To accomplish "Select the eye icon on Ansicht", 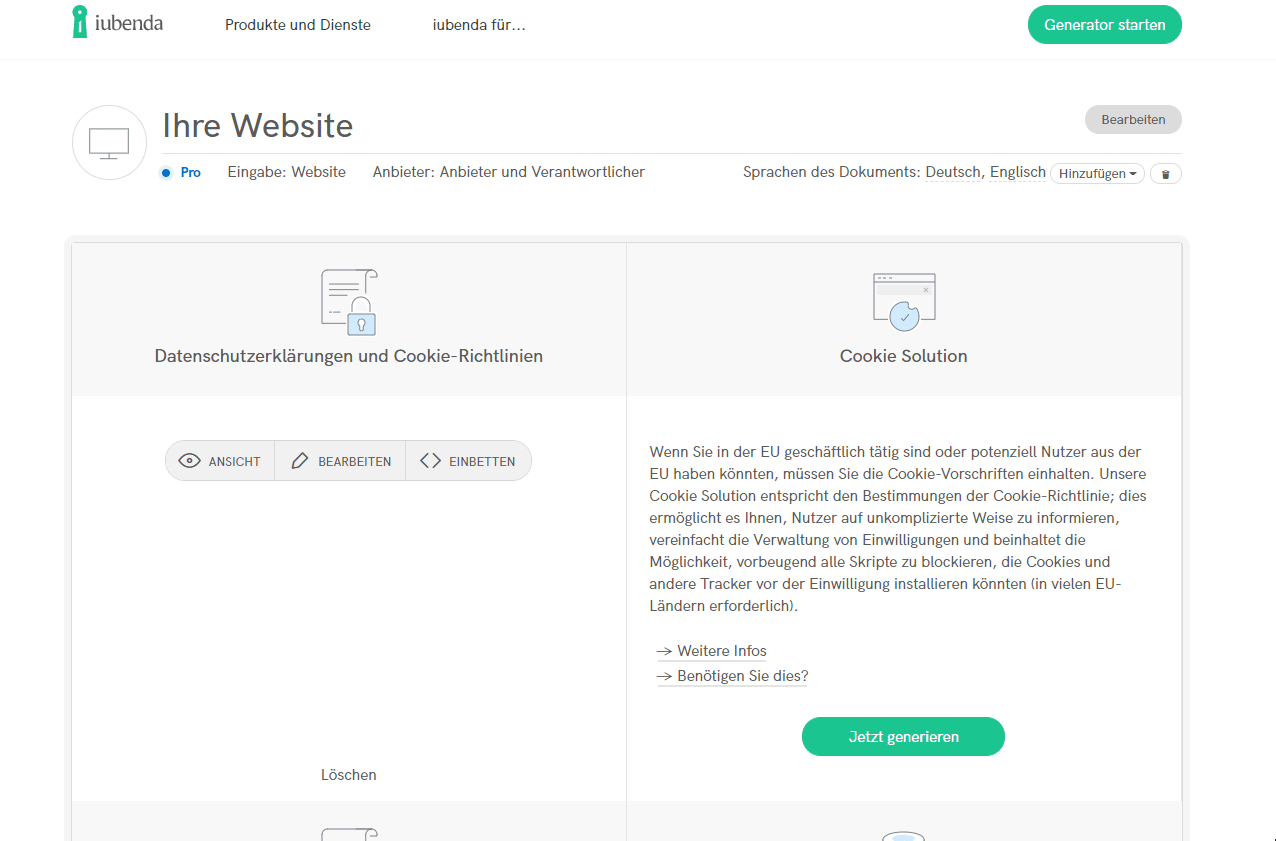I will click(x=189, y=460).
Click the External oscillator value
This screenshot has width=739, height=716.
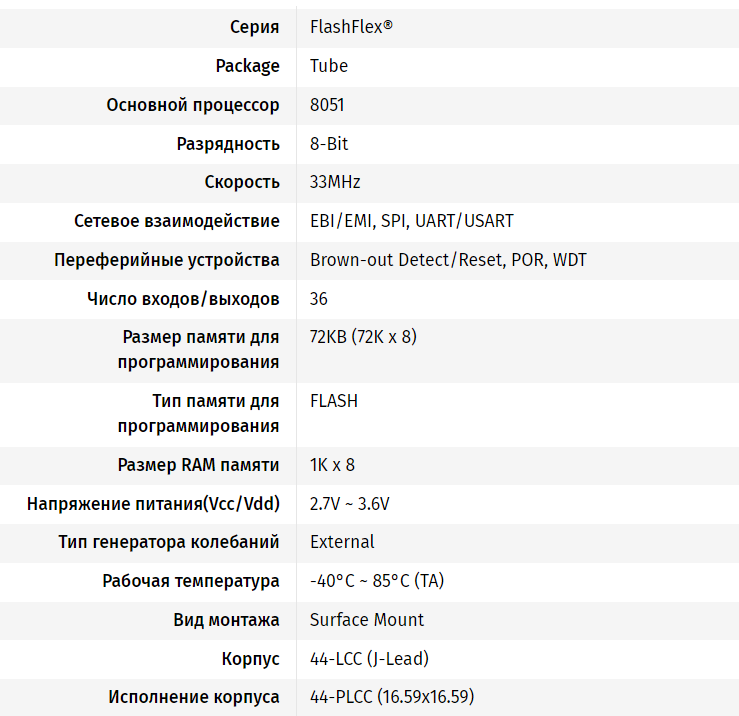tap(342, 542)
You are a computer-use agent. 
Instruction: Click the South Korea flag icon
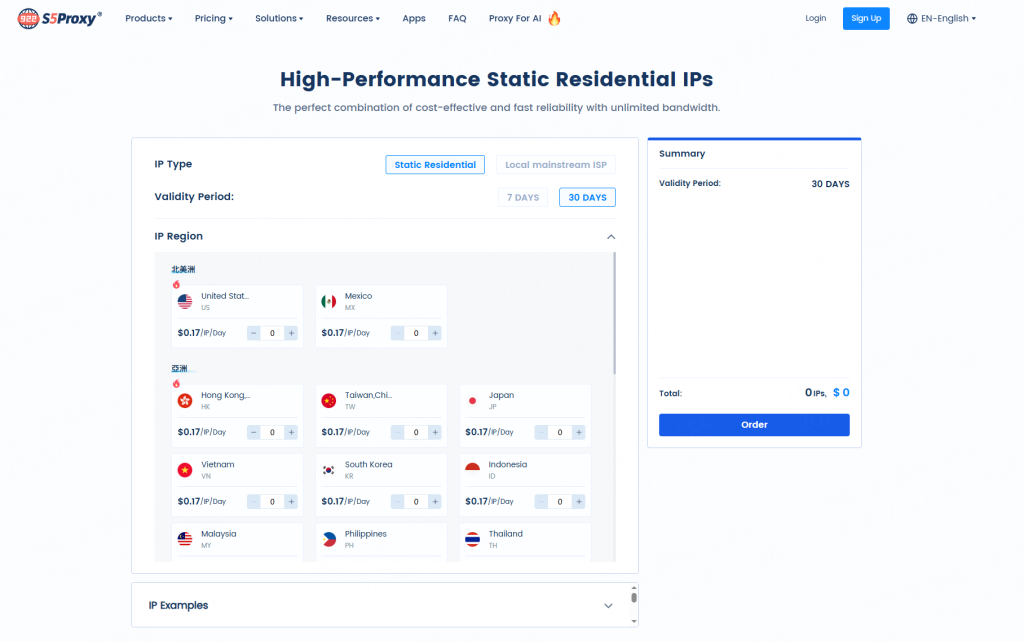pyautogui.click(x=328, y=469)
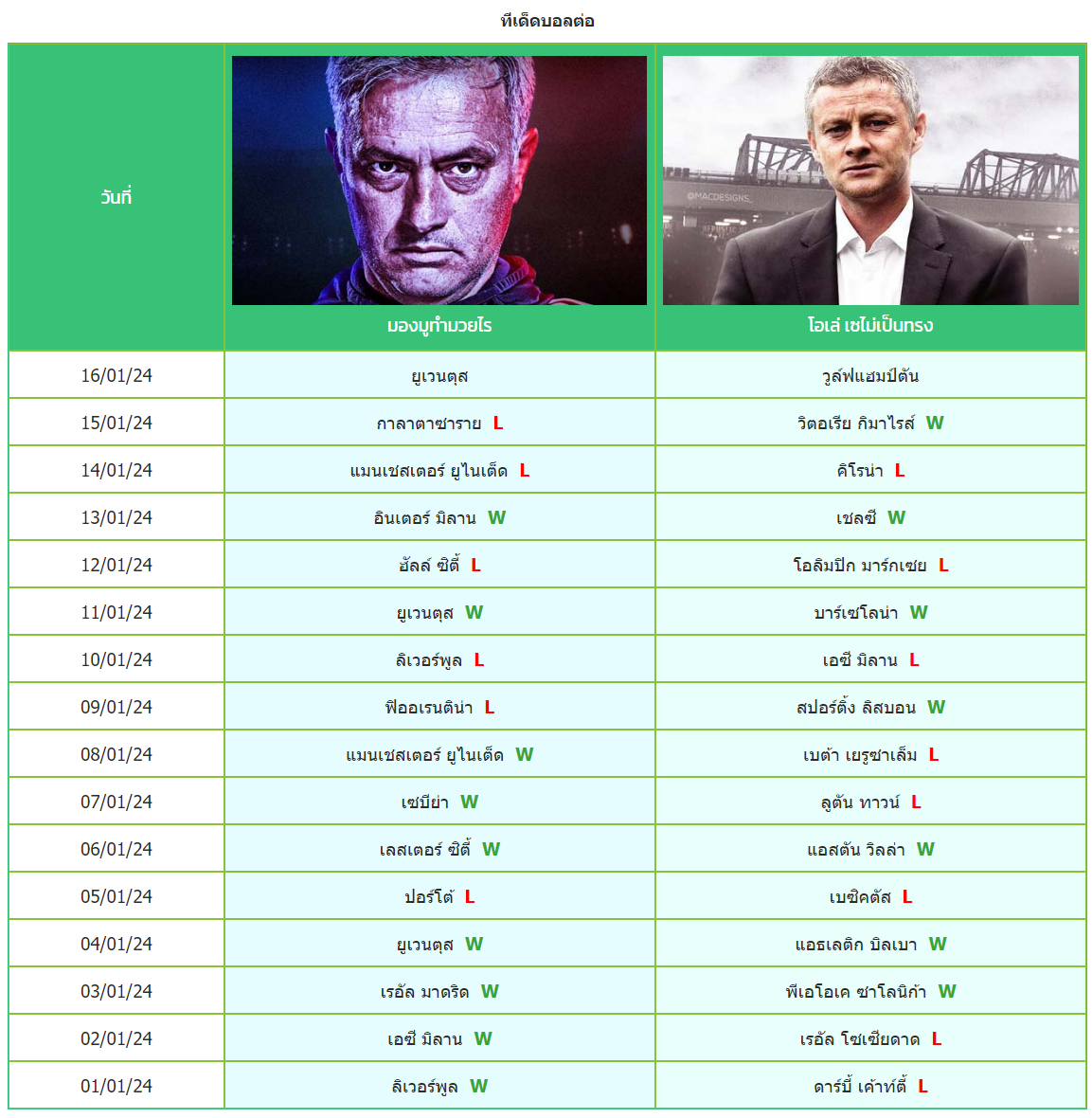Select the มองมูทำมวยไร column heading

pyautogui.click(x=439, y=326)
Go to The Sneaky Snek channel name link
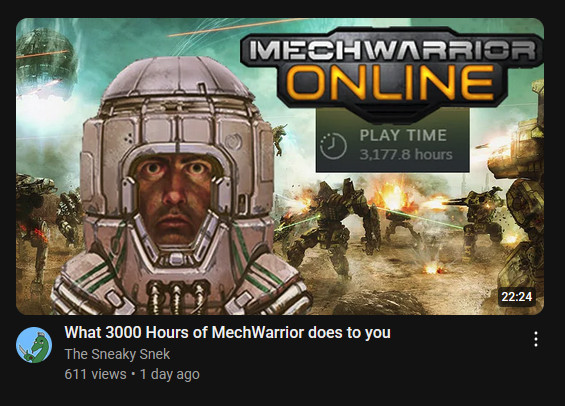Viewport: 565px width, 406px height. click(117, 354)
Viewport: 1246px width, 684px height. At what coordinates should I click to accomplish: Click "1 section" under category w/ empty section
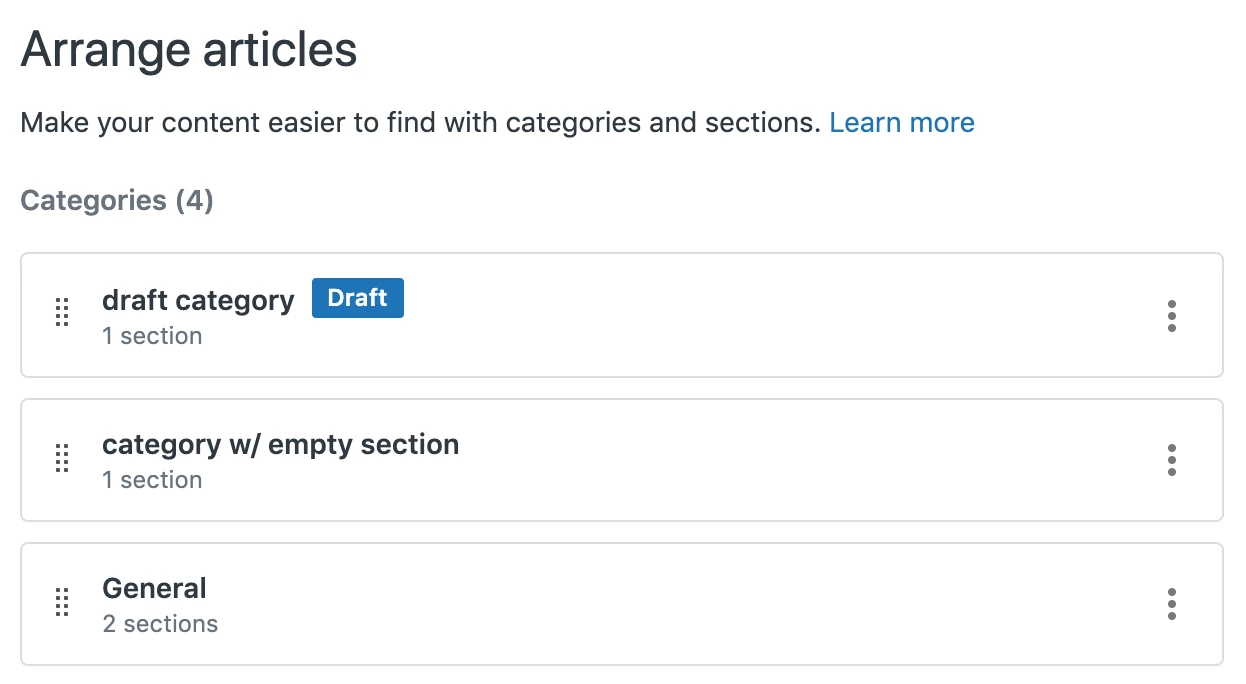pyautogui.click(x=152, y=480)
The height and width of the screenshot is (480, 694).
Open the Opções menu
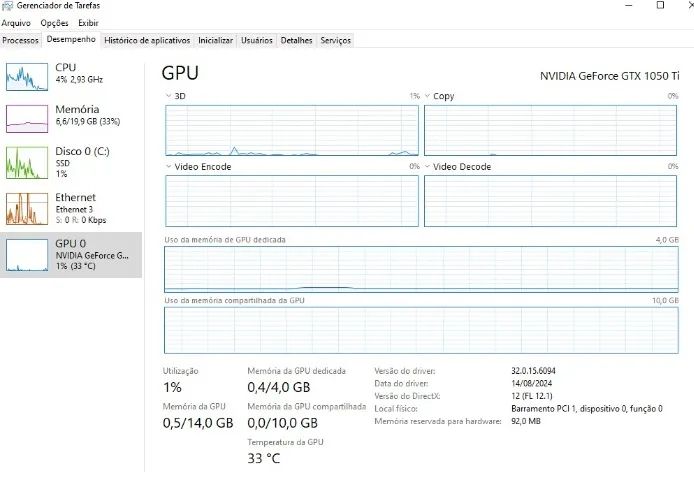[x=54, y=23]
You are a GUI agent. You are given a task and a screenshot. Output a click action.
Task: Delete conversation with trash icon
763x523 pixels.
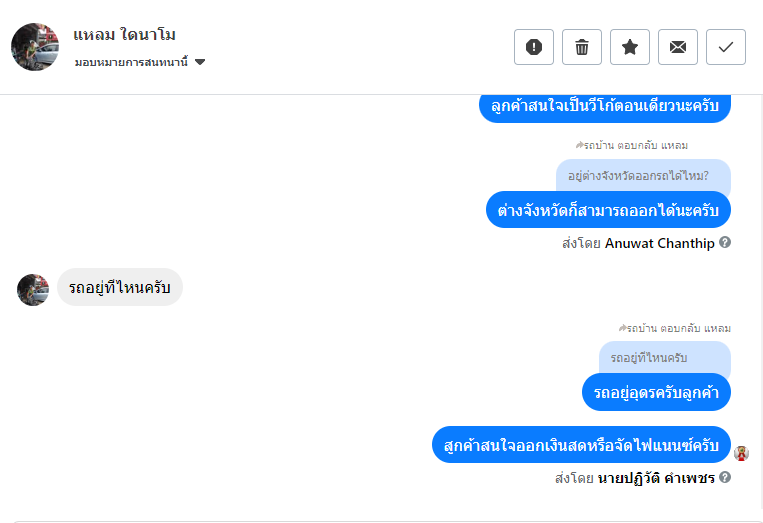coord(582,47)
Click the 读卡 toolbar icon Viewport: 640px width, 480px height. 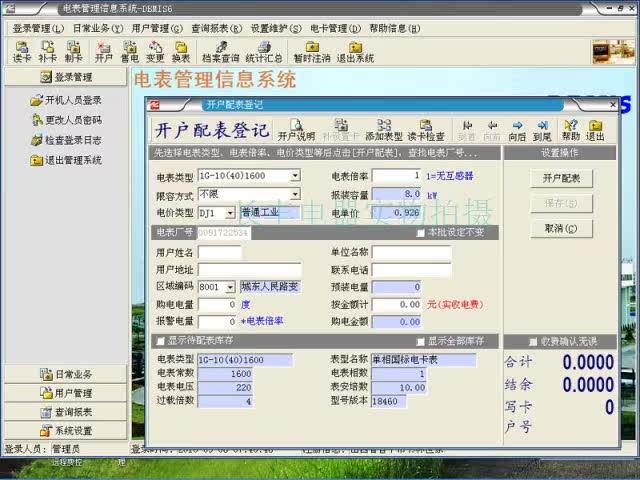point(22,52)
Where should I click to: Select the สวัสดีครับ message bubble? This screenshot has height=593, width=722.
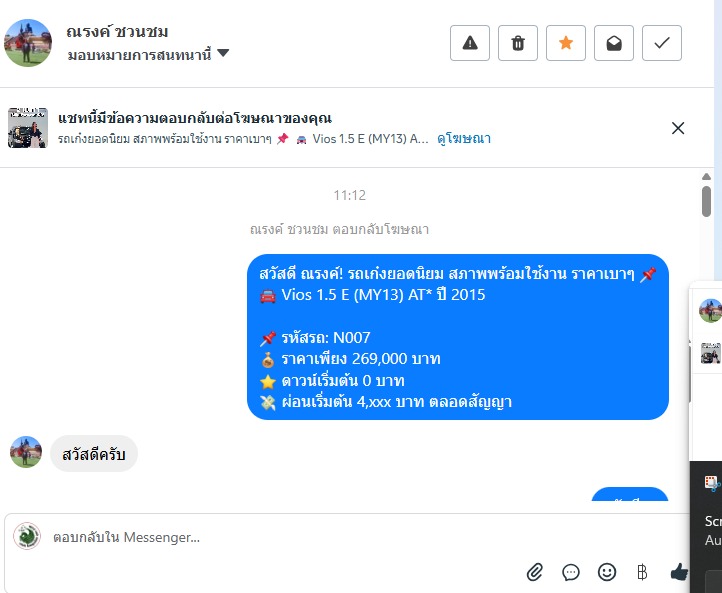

+---+

Aim:
Pull out each line of the records above that contains the string "should". Only lines that match its case count.

Exercise solution:
Viewport: 1246px width, 684px height. At what coordinates should I click to accomplish: Click "1 section" under category w/ empty section
Where should I click to: Select the สวัสดีครับ message bubble? This screenshot has height=593, width=722.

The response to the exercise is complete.